##### EXTRACT PROVIDED

Ali Fuat Ağralı (1877–1957) was a former Turkish politician.

Early years
He was born in 1877 in Agra village of the Greek island Lesbos, then a part of the Ottoman Empire (whence he later adopted his surname, Ağralı, "of Agra"). He graduated from the Faculty of Political Sciences in 1903 and the Faculty of Law in 1908 both in İstanbul.

During his early years he translated an Arabic book to Turkish and he was praised by Ahmet Mithat, an important Ottoman journalist.

Politics
During the Turkish War of Independence, he joined the nationalist forces. During the Lausanne Conference (1922–23), he was a member of the Turkish delegation. He served as the accountant of the delegation. During the Republican age, he was elected Republican People's Party (CHP) deputy from İstanbul (1923–33) and Elazığ Provinces (1933–50). On 3 February 1934 he was appointed as the Minister of Finance in the 7th government of Turkey. He kept this post in the 8th, 9th, 10th, 11th, 12th, 13th and the 14th government of Turkey up to 13 September 1944.

##########

◆ QUESTIONS ON THE MATERIAL ◆
1 – Update the Ali Fuat Ağralı biography starting at "During his early" and ending at "13 September 1944.", with "accountant" changed to "treasurer".
2 – According to the Ali Fuat Ağralı biography, in what year did he graduate from the Faculty of Law?

##### DATA LISTING

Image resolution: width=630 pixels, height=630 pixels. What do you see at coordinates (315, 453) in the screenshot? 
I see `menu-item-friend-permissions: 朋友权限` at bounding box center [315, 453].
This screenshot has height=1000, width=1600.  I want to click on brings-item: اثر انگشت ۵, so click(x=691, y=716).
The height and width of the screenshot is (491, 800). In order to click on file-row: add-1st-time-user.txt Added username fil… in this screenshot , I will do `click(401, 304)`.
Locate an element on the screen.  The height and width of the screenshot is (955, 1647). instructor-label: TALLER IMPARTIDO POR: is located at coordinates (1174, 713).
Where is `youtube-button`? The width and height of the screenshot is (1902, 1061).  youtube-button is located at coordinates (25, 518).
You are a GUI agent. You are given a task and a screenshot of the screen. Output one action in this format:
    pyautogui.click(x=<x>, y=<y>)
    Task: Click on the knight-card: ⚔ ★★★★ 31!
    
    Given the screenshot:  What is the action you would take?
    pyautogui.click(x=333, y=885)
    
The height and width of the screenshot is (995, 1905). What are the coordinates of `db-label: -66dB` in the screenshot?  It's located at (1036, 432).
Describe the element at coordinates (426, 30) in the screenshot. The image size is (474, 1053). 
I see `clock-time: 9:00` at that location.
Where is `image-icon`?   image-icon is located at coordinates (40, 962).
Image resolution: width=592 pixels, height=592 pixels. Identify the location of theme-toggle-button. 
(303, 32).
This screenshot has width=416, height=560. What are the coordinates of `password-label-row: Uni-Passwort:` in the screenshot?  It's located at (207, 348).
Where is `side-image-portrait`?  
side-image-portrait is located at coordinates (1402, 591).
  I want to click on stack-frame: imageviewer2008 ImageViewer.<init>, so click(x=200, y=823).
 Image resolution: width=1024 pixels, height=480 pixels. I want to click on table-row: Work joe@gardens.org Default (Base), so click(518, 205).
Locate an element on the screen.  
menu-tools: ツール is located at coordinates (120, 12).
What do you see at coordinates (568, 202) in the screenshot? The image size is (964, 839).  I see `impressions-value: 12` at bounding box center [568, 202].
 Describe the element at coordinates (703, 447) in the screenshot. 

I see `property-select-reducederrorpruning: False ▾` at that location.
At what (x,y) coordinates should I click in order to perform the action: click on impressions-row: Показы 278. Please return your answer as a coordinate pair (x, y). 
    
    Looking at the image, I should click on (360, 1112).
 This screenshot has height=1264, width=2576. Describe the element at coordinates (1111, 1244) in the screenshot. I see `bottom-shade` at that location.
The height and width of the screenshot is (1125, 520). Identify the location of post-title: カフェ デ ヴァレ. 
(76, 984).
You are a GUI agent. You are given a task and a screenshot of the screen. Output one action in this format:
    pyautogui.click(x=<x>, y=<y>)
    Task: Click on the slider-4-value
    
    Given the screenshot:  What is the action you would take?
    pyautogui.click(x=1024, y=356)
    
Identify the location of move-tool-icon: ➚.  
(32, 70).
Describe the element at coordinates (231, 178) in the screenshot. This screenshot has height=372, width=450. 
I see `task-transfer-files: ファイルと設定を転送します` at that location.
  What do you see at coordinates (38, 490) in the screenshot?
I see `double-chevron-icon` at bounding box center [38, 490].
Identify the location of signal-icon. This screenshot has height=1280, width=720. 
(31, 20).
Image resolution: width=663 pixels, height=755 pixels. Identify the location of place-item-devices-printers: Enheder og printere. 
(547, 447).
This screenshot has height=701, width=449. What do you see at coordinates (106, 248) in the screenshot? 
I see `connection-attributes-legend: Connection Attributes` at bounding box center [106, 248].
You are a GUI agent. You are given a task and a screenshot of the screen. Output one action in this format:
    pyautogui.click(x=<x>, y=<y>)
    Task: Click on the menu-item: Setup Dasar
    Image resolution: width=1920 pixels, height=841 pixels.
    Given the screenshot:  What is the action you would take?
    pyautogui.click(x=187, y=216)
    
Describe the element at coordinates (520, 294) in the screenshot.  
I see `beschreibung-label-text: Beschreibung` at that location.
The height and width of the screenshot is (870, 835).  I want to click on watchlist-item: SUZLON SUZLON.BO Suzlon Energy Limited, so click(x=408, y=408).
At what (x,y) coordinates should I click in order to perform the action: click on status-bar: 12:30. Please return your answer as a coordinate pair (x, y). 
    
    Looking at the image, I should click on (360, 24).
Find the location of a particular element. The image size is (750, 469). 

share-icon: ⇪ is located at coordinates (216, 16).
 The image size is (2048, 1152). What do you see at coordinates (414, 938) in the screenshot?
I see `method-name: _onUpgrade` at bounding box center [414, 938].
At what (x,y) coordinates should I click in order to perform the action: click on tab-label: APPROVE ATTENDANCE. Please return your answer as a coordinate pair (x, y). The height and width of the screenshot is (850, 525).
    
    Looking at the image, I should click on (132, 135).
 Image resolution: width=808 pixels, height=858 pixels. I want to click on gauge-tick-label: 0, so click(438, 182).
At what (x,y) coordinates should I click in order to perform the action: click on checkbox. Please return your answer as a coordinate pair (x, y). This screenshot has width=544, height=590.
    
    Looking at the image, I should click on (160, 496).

##########

◆ WRITTEN ANSWERS ◆
1 –
During his early years he translated an Arabic book to Turkish and he was praised by Ahmet Mithat, an important Ottoman journalist.

Politics
During the Turkish War of Independence, he joined the nationalist forces. During the Lausanne Conference (1922–23), he was a member of the Turkish delegation. He served as the treasurer of the delegation. During the Republican age, he was elected Republican People's Party (CHP) deputy from İstanbul (1923–33) and Elazığ Provinces (1933–50). On 3 February 1934 he was appointed as the Minister of Finance in the 7th government of Turkey. He kept this post in the 8th, 9th, 10th, 11th, 12th, 13th and the 14th government of Turkey up to 13 September 1944.

2 – 1908